Data to process below:
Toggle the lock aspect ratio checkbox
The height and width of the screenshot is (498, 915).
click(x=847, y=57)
End of Data to process.
Data to process below:
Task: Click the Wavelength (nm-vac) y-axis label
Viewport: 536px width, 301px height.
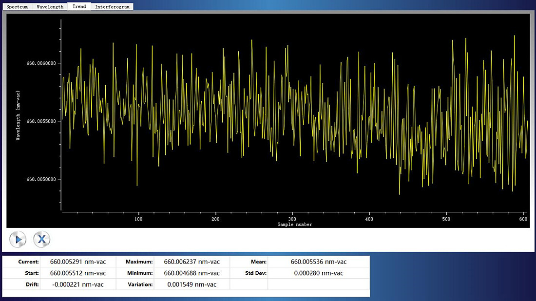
End of Data to process.
The task: Within the listing above, extract exactly the lines from the line with "Task: Click the" to the line with "Viewport: 536px width, 301px height.", the two named lines included, and no others.

Answer area:
Task: Click the Wavelength (nm-vac) y-axis label
Viewport: 536px width, 301px height.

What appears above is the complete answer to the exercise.